TRY IT>
Return the lines of the data below exactly. Start at the first and end with the line containing "Task: Select the 01_個人情報記入票 sheet tab".

PROVIDED ENTRIES>
──────────
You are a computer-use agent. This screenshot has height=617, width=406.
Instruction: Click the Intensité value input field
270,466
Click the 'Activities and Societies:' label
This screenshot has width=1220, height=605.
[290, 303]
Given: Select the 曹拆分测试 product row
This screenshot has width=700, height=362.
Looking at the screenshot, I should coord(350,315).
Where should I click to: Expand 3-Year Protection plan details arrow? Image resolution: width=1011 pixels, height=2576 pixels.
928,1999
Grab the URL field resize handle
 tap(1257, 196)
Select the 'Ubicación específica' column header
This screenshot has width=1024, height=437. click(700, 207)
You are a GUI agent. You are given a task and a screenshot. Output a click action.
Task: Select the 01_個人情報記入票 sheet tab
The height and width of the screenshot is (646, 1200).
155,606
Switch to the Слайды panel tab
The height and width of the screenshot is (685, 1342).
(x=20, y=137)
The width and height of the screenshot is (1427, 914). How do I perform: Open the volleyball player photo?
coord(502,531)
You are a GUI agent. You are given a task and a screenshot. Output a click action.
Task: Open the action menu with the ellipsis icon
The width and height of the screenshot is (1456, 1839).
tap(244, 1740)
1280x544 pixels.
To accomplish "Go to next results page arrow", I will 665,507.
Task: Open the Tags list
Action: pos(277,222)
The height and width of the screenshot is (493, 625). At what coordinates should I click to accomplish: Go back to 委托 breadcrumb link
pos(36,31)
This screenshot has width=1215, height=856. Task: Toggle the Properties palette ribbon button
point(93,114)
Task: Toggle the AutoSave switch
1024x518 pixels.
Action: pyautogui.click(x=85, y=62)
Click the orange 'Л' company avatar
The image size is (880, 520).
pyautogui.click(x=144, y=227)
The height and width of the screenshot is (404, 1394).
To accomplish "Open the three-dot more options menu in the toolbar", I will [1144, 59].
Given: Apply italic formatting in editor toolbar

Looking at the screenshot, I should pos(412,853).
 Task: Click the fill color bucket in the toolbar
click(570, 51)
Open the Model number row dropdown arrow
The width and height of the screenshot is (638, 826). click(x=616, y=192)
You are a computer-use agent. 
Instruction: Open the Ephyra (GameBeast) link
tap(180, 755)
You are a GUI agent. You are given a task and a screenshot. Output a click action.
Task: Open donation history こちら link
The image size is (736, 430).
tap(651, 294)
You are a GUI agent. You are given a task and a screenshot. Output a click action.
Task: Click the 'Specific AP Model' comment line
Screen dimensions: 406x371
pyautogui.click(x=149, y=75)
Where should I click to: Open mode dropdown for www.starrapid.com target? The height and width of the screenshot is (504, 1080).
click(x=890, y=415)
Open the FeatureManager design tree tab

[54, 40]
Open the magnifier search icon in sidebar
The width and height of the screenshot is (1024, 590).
──────────
FINISHED TASK>
You are a computer-use agent. This screenshot has height=617, width=406.
Instruction: Click the Intensité value input field
270,466
Click the 'Activities and Societies:' label
This screenshot has width=1220, height=605.
[290, 303]
Given: Select the 曹拆分测试 product row
This screenshot has width=700, height=362.
Looking at the screenshot, I should coord(350,315).
Where should I click to: Expand 3-Year Protection plan details arrow? Image resolution: width=1011 pixels, height=2576 pixels.
928,1999
Grab the URL field resize handle
 tap(1257, 196)
Select the 'Ubicación específica' column header
This screenshot has width=1024, height=437. click(700, 207)
You are a GUI agent. You are given a task and a screenshot. Output a click action.
Task: Select the 01_個人情報記入票 sheet tab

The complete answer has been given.